- **AUFGABE**
Was tat Baron Dominique-Jean Larrey laut dem Auszug mit Gliedmaßen, bevor er sie amputierte?

====== AUSZUG

Das bedeute, so die Studienautoren, dass die Mütze auch bei Säugetieren funktionieren könnte, die von Natur aus nicht in den Winterschlaf fallen – einschließlich Menschen. Bisher war die „breite Anwendung der bisherigen Ansätze und die Übertragung auf den Menschen aufgrund nötiger chirurgischer Eingriffe oder einer gentechnischen Veränderung einschränkt.“

Überleben oder Über-Leben?

„Wenn diese Technologie beim Menschen erfolgreich demonstriert werden kann, birgt sie ein erhebliches Potenzial für medizinische Anwendungen, insbesondere bei lebensbedrohlichen Zuständen wie Schlaganfall und Herzinfarkt“, erklärte Chen gegenüber „Live Science“. „Die Herbeiführung eines torporähnlichen Zustands bei diesen Patienten könnte das Behandlungsfenster erweitern und ihre Überlebenschancen verbessern“, sagte sie.

Wie „Live Science“ berichtet, reichen die Aufzeichnungen über den potenziellen medizinischen Nutzen der Hypothermie, einer normalerweise gefährlichen Absenkung der Körpertemperatur, bis ins alte Ägypten zurück. Sie seien zudem von Napoleons Chefchirurgen Baron Dominique-Jean Larrey während der gescheiterten französischen Invasion in Russland im Jahr 1812 beobachtet wurden. Larrey verpackte Gliedmaßen mit Eis, bevor er sie amputierte, und stellte fest, dass Verwundete in der Nähe der Wärme des Feuers schneller starben als in der Nähe der Kälte. Heute nutzen Chirurgen die Unterkühlung, um die Überlebensrate von Patienten bei Herz- und Gehirnoperationen zu erhöhen.

Ob der Mensch, der von Natur aus nicht in den Kälteschlaf fällt, künstlich und sicher in diesen versetzt werden kann, bleibt eine offene Frage. Mindestens genauso interessant ist die Frage, ob er daraus unbeschadet wieder aufwacht. Und was passiert, wenn er es nicht tut.

============
====== BEREITGESTELLTE ANGABEN

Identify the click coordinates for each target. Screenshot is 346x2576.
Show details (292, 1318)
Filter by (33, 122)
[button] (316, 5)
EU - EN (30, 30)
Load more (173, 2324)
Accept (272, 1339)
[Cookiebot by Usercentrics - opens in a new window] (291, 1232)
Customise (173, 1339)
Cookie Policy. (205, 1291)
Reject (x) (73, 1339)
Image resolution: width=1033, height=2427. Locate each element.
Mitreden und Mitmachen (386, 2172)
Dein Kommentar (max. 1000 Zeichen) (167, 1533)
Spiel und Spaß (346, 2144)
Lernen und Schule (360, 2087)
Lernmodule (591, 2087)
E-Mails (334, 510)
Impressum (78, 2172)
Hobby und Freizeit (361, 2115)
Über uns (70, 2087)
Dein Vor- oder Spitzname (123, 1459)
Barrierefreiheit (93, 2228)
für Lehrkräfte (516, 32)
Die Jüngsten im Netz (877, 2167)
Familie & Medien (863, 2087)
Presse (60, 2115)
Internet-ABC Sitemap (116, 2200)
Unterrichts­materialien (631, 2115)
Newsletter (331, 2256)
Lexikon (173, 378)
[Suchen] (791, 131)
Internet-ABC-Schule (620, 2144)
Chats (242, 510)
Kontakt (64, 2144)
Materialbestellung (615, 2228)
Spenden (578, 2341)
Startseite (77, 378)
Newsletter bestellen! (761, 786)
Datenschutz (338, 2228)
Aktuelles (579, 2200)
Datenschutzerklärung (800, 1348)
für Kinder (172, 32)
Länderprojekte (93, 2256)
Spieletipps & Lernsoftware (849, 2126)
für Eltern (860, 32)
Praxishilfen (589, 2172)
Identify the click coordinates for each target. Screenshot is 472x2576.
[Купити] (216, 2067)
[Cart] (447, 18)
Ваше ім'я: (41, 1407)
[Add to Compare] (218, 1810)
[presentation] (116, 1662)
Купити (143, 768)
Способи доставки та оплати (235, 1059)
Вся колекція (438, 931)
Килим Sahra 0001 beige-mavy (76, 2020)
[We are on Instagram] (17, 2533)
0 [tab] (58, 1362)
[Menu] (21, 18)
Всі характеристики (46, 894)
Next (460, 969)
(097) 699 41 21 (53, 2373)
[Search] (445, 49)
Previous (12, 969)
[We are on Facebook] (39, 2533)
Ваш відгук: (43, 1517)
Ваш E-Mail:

============

- **ANTWORTBEREICH**
Er verpackte sie mit Eis.